Novel Diagnostics Display Medtech Ingenuity in COVID-19 Fight

COVID-19 has presented unprecedented challenges in infectious disease care and containment, but innovation in diagnostics combined with an increasingly agile FDA is providing one example of how medical technology is an industry that’s ready and willing to rise to the moment.

On Saturday, California-based Cepheid received emergency marketing authorization from the FDA to launch their point-of-care (POC) COVID-19 test. Results are ready within an hour, and this test not only offers speedy results, but broad availability in varied care settings. Rather than directing patients to a hospital or another facility with access to a large, centralized lab, these POC tests can be provided by doctors’ offices, urgent care facilities and other sites, which can in turn reduce the testing burden on already strained hospitals. As HHS Secretary Alex Azar noted in the FDA press release, this POC option can make the tests “much more easily accessible to Americans who need them.” Cepheid, which also produces flu and respiratory virus tests, says they have more than 23,000 platforms installed worldwide, and 5,000 in the U.S. The company says their COVID-19 test will be ready for rollout on March 30.

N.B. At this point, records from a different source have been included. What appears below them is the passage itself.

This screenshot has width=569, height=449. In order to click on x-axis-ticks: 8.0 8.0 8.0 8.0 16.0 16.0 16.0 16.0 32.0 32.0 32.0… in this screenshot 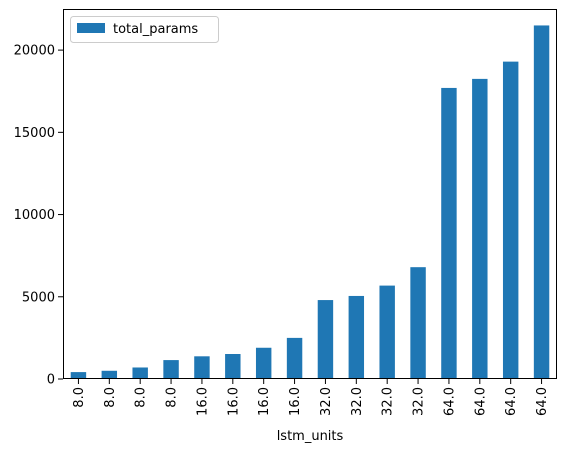, I will do `click(311, 398)`.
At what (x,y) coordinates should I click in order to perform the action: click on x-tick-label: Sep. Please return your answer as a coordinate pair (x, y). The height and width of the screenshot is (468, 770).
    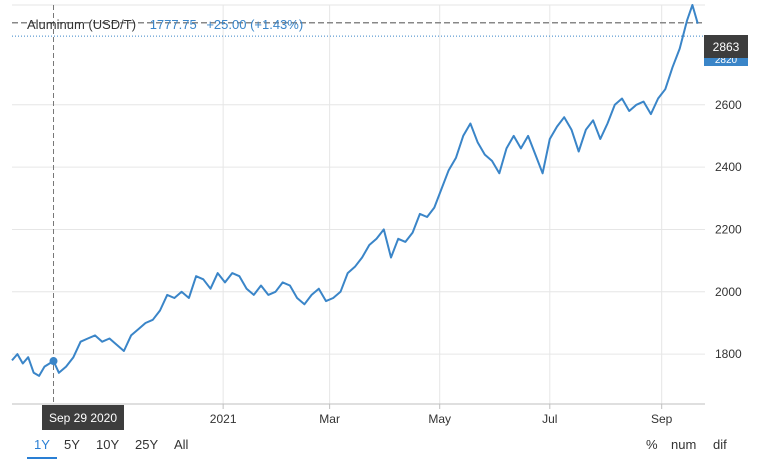
    Looking at the image, I should click on (662, 419).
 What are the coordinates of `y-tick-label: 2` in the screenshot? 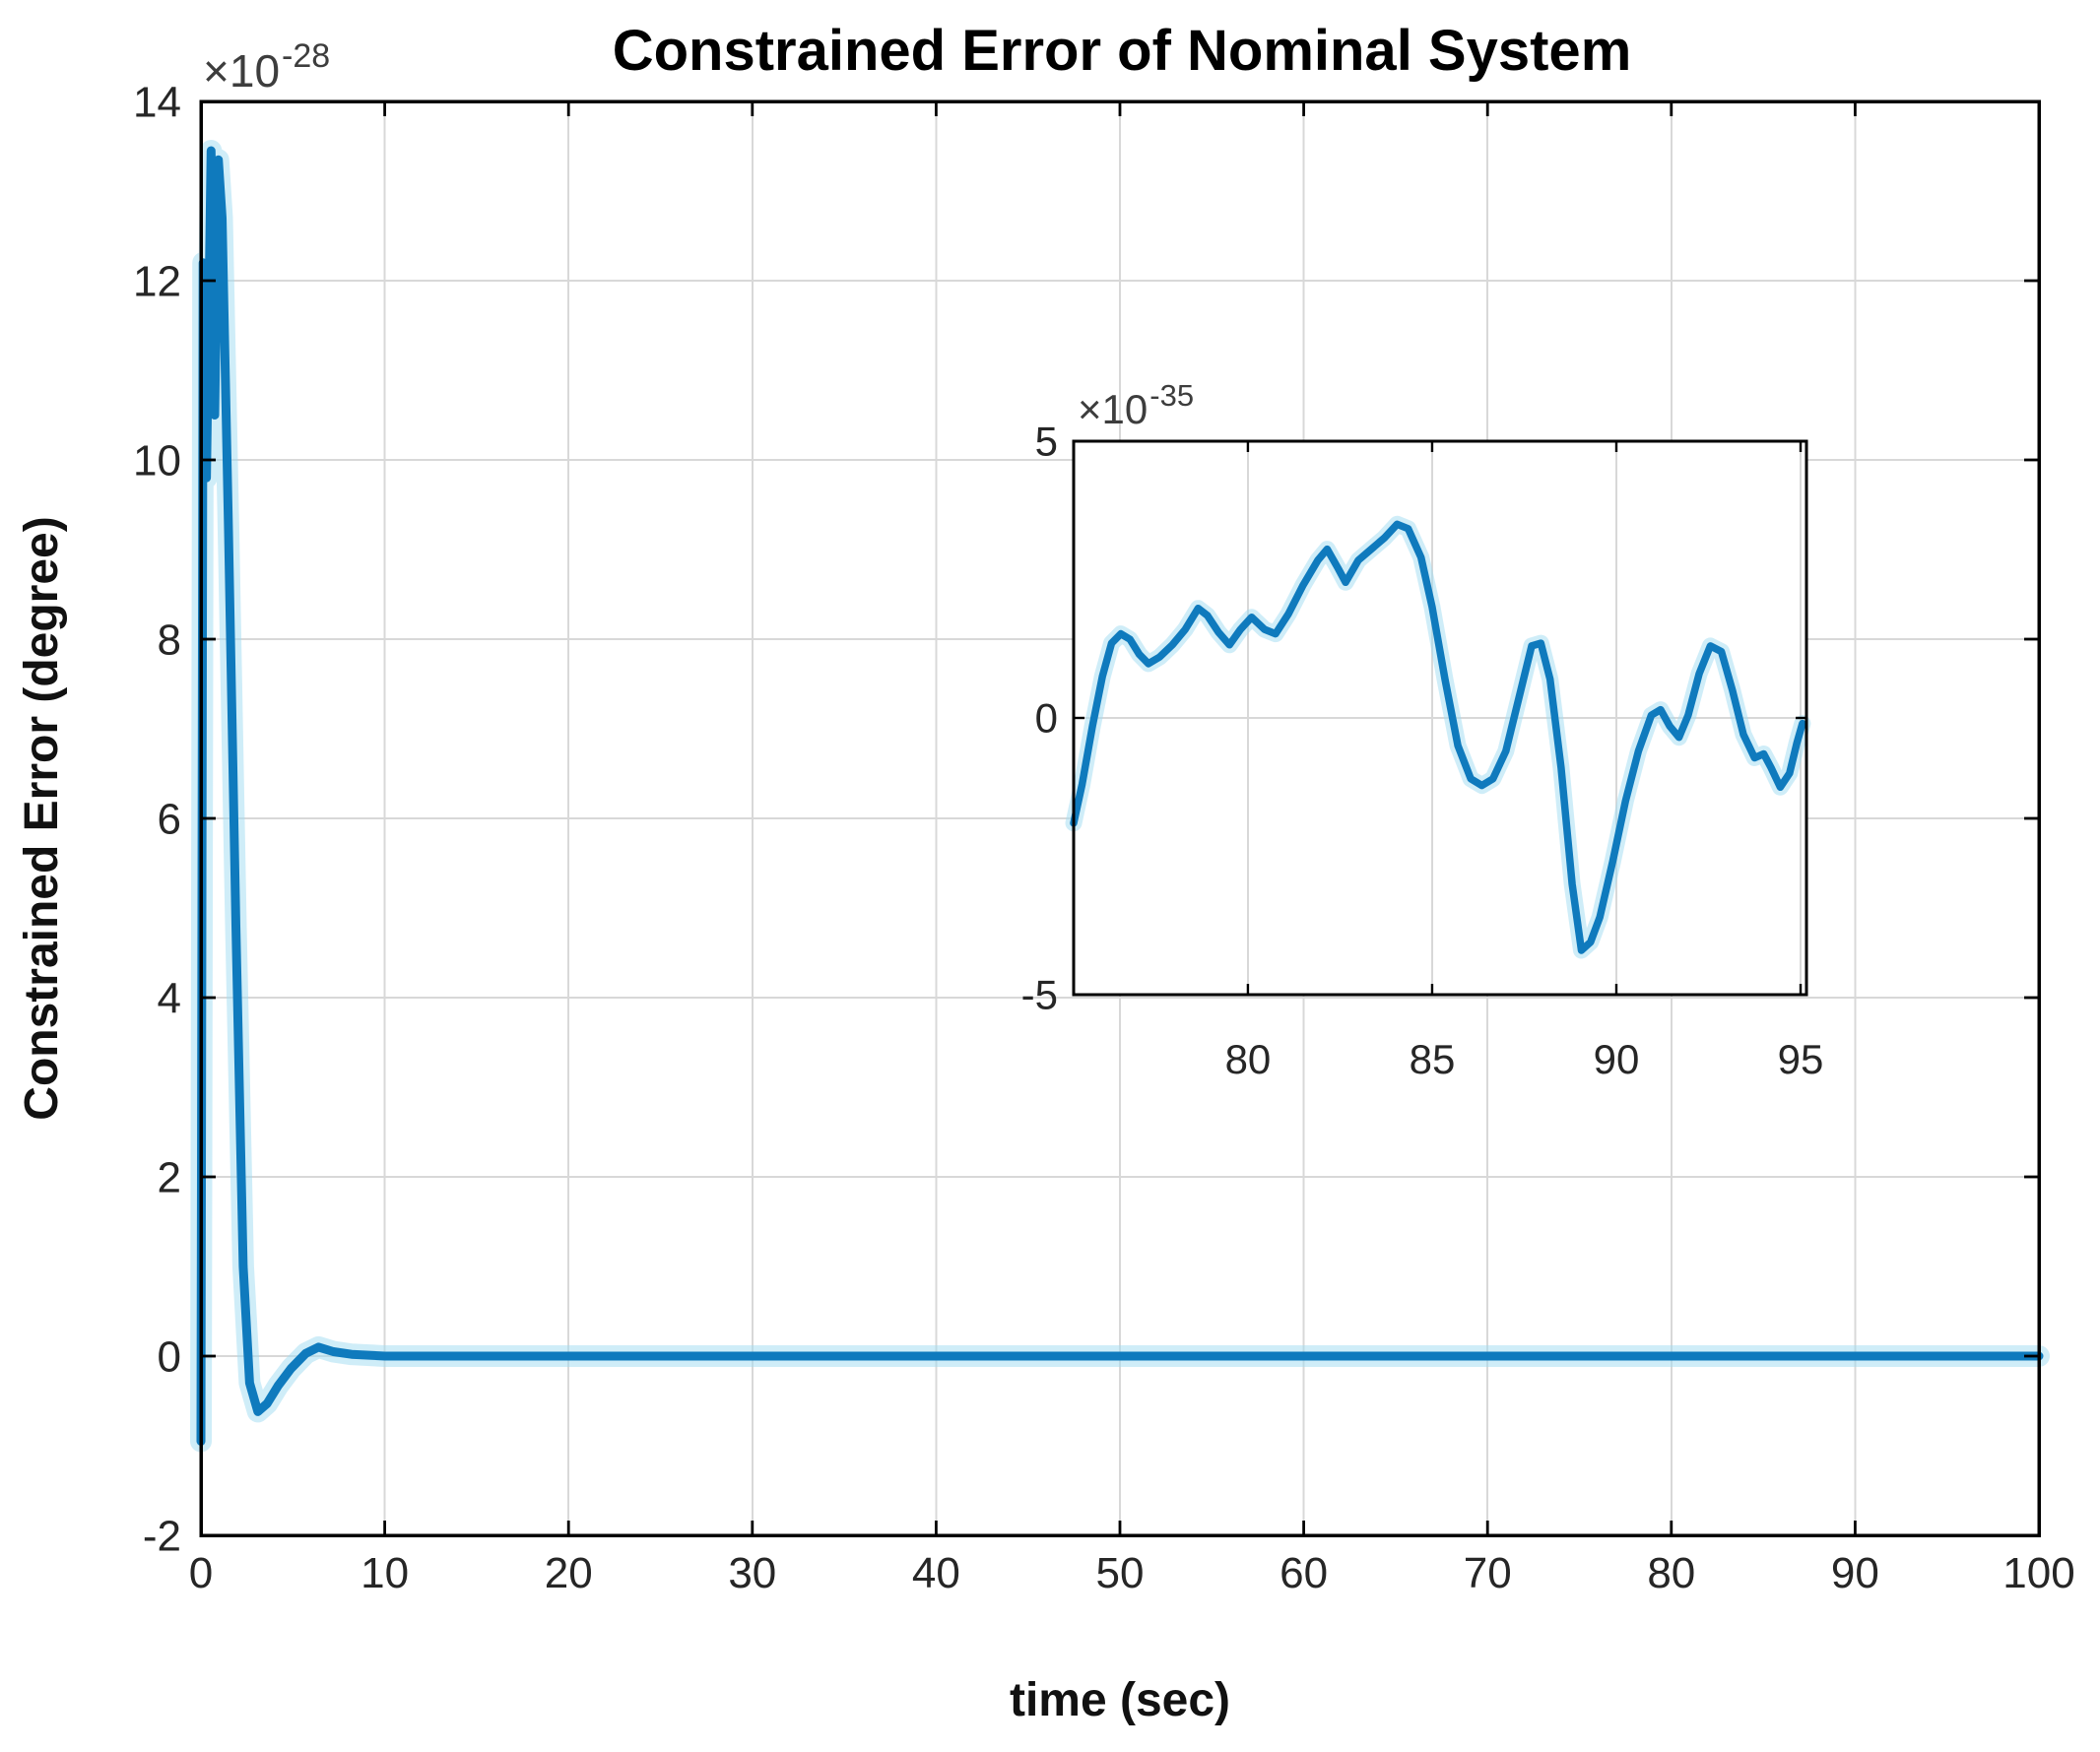 It's located at (170, 1177).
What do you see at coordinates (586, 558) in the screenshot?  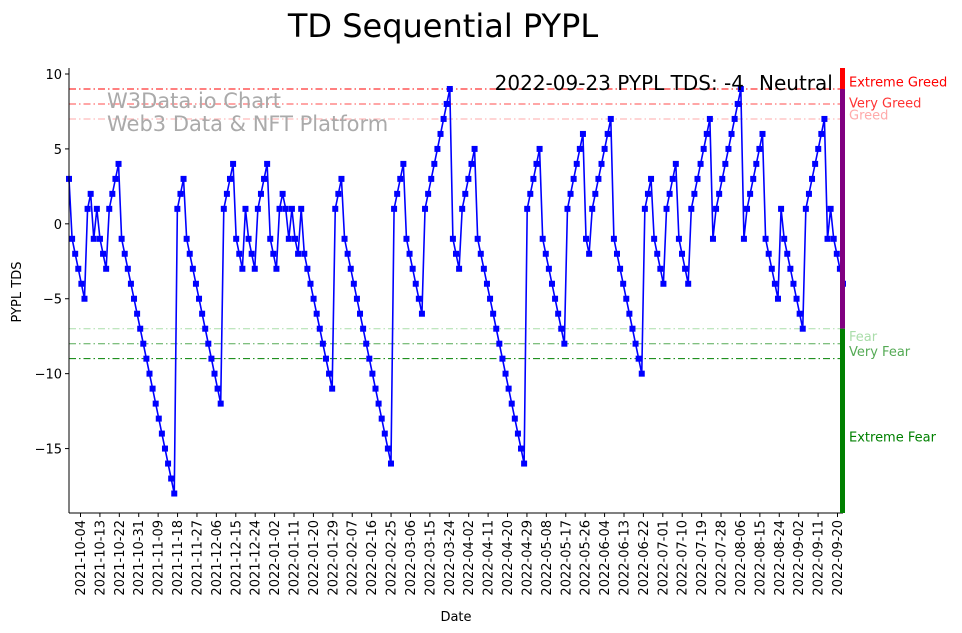 I see `x-tick-label: 2022-05-26` at bounding box center [586, 558].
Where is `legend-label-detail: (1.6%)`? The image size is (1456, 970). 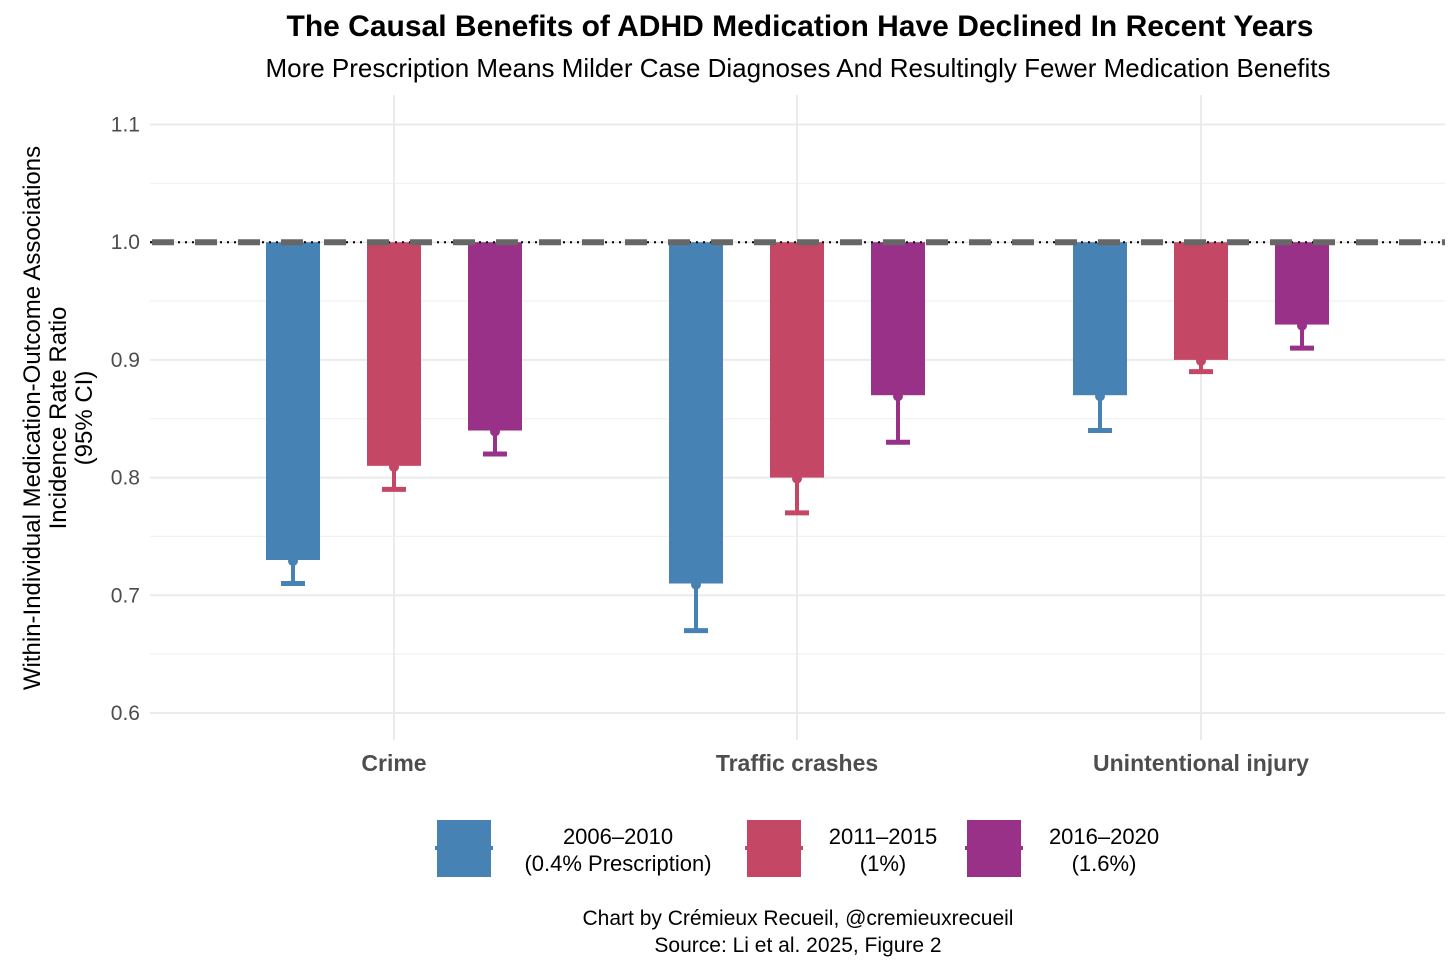
legend-label-detail: (1.6%) is located at coordinates (1104, 864).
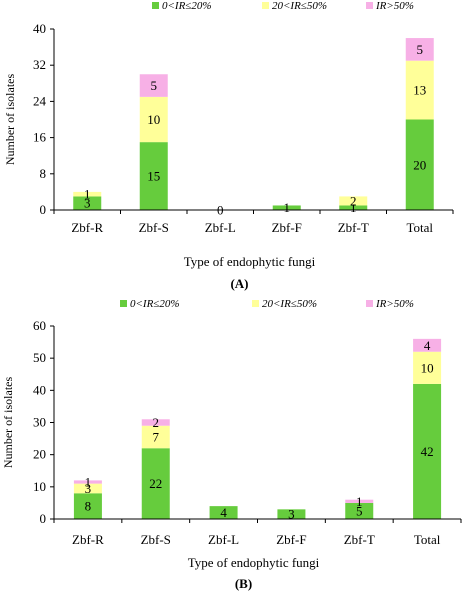 Image resolution: width=474 pixels, height=597 pixels. I want to click on y-tick-label: 50, so click(40, 358).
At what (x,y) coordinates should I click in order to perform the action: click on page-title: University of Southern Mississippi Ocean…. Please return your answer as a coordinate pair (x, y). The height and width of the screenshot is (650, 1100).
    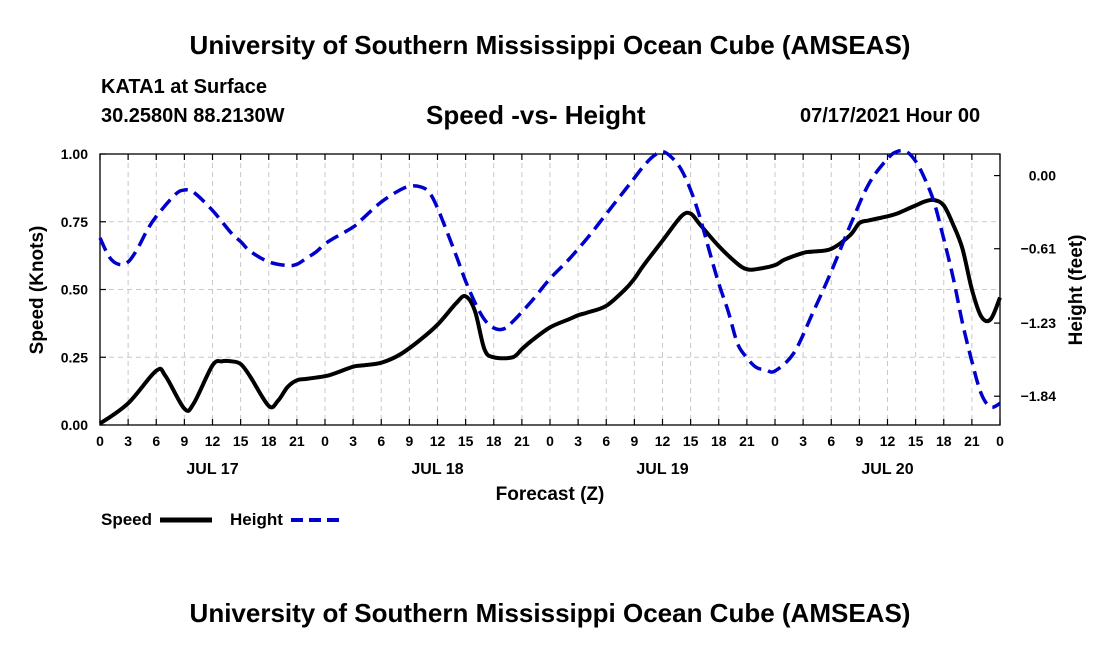
    Looking at the image, I should click on (550, 45).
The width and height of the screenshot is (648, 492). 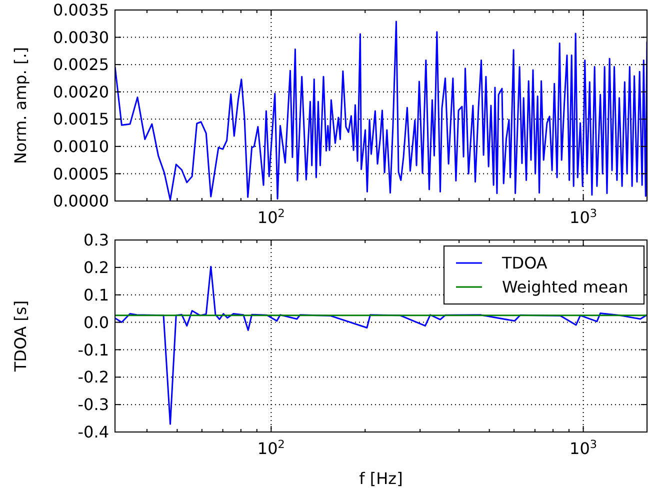 What do you see at coordinates (81, 146) in the screenshot?
I see `y-tick-label: 0.0010` at bounding box center [81, 146].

Cepheid is not the only company with a novel COVID-19 diagnostic authorized for sale by the FDA. Roche received the first such emergency FDA authorization on March 13, enabling labs to perform large volumes of tests on their fully-automated cobas platforms, which are installed worldwide. Thermo Fisher received authorization for their own test a few days later.

Innovation in COVID-19 testing hasn’t been left to the large diagnostic companies. Everlywell and Nurx have advertised plans to bring the test directly to patients by offering home testing options. When the option is launched, patients will be able to request their own tests, perform testing at home, receive results online and consult with a provider through a telehealth option. These kits are not available for sale as of this writing, but we will be watching how the rollout of this new model progresses.

As the U.S. ramps up COVID-19 testing, the diagnostics industry has demonstrated that it is willing and able to support the needs of healthcare facilities, providers and patients. We join all of you in watching this pandemic closely, and we are proud to be part of an industry where innovation and nimble service to unmet needs are keys to its success – and resilience.